再び判決を前にして、現在の気持ちをお話しします。私たちの他に重篤な被害を受けたり、無菌性髄膜炎などで入院をする羽目となった方達も、子供を健康に育てるためにきっと役所や育児雑誌などの情報を一生懸命勉強されて来た事でしょう。でも残念な事にほとんどの育児情報は「うつる病気の恐ろしさ」だけを強調し、病気から子供を守るために、すすんで予防接種を打ちましょうとただ勧めているだけです。MMRを接種して2日後息子・大輔が自分では呼吸も出来ない被害者となってから、子供の健康よりも自分達の利益を優先した育児情報の真実を知りました。MMRでなければならない必要はなく、麻疹やおたふく、風疹単独のワクチンに戻す事が充分に可能でした。それを企業の利益を優先する事なく適切に実行していれば、大部分の被害は防ぐ事が出来たのではないのでしょうか。被害情報を隠し都合のいい様に操作し、証人尋問の席では偽証までして、MMRを4年もの間漫然と打ち続けた事への国からの釈明を今度の弁論で聞いてみたいです。

我が家では息子の死亡の翌年に国からの「認定せず」の通知を受け、平成5年12月、提訴に踏み切りました。4年後の平成9年12月に不服申立てをしていた「審査請求」の結果が出て「行政上の認定」を受ける事が出来ましたが、それでもなお裁判の場で被告は因果関係を争い続けており、謝罪の言葉すらこれまで全くありません。また12月26日には、薬害被害者などの反対を押し切って成立させた独立行政法人問題で、薬害被害者が坂口厚生労働大臣と面会する機会があり、母親がちょうど冬休み中だった長女を連れて東京に行って来ました。そして直接話は出来ませんでしたが大臣との面会に同席させて戴く事ができ、大臣が私たち被害者の人たちと話をされる様子をこの目で見て、去る8月23日の薬害根絶デーの日にお届けした手紙は読んで戴けただろうか、そしてMMRをはじめとして予防接種問題についても深く知ってもらい、大臣はもとより、この問題を真剣に考えて下さる方が増えて行く事を望みました。

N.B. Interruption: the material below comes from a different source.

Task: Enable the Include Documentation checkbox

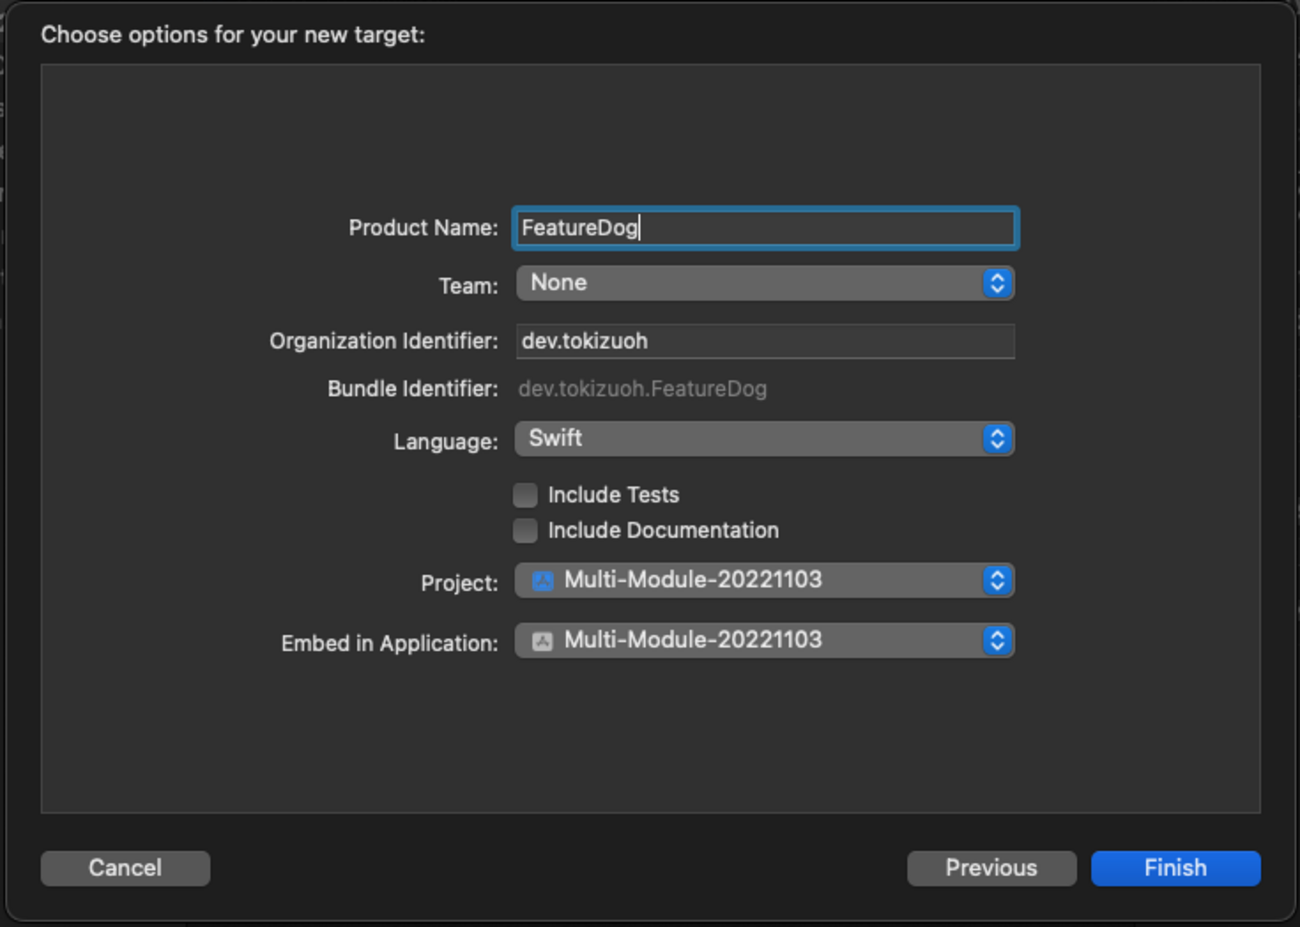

判決が延期になった事で「頑張って行くための時間」を与えてもらったような気が、今しています。我が家の事故から11年、提訴から9年が経過してしまいましたが、この問題を一緒に考えて下さる方が増え「おかしい事はおかしい」と言い続けて行けるように、自分たちとしても頑張って行き判決に臨もうと思います。国の権力や子供の命をなんとも考えないメーカーに踏みにじられ、負ける訳にはいきません。これまで支援して下さった皆様には、お願いや頼る事ばかりになり、申し分けない思いですが、今後共どうか一層のご支援をお願い申し上げます。